Return exactly the lines from the one containing "The width and height of the screenshot is (1212, 760)." through the last line of the records below, both included, and leave out any pictures.
%%
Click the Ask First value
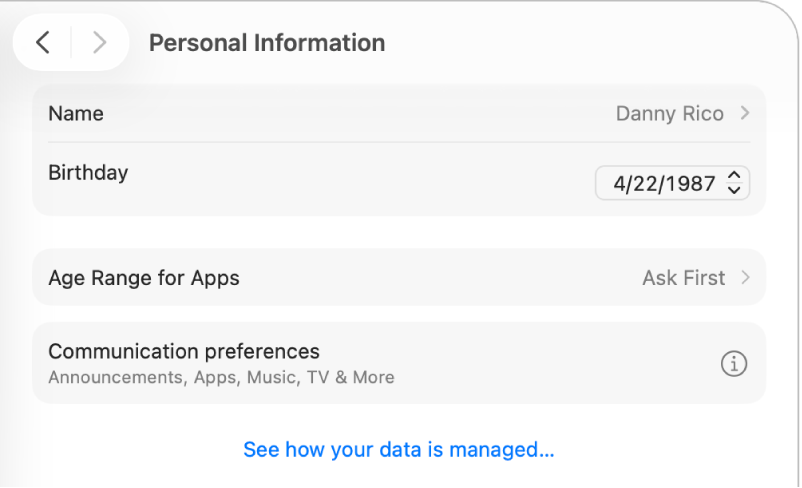The width and height of the screenshot is (802, 488). (x=683, y=278)
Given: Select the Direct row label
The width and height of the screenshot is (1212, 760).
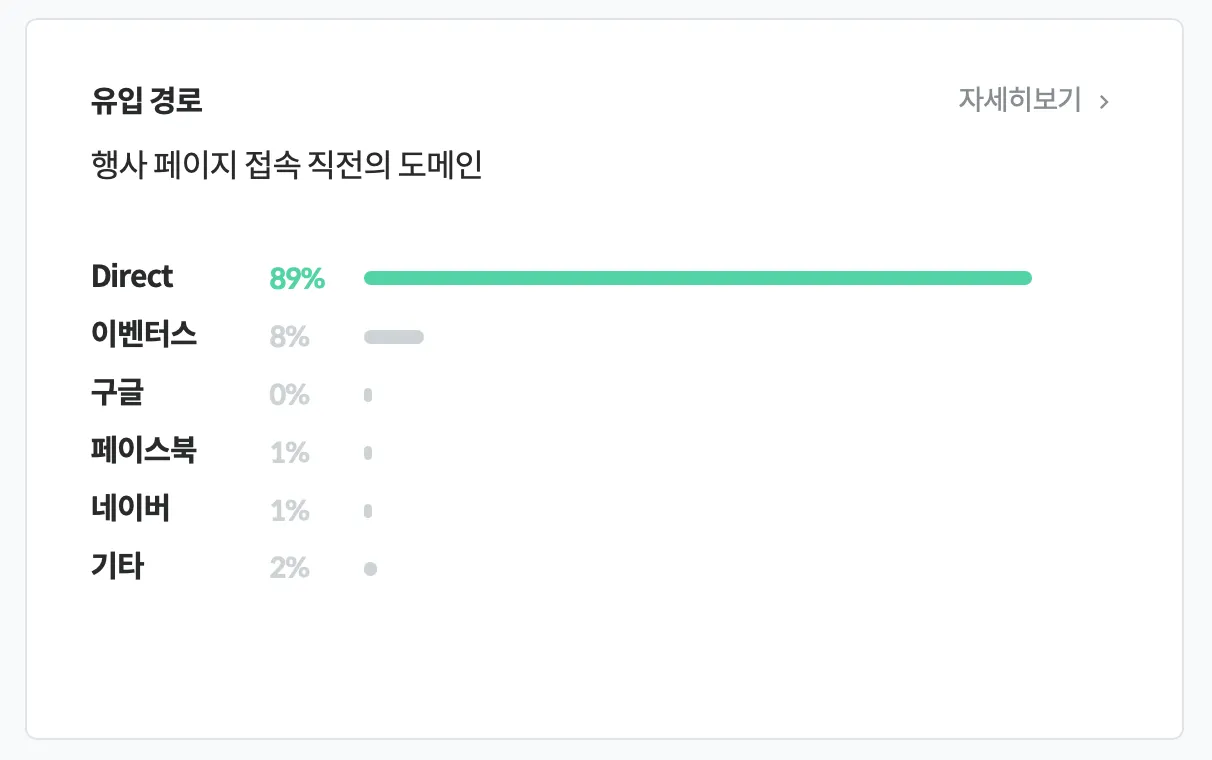Looking at the screenshot, I should 132,277.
%%
# Solved exercise
The width and height of the screenshot is (1212, 760).
Looking at the screenshot, I should 132,277.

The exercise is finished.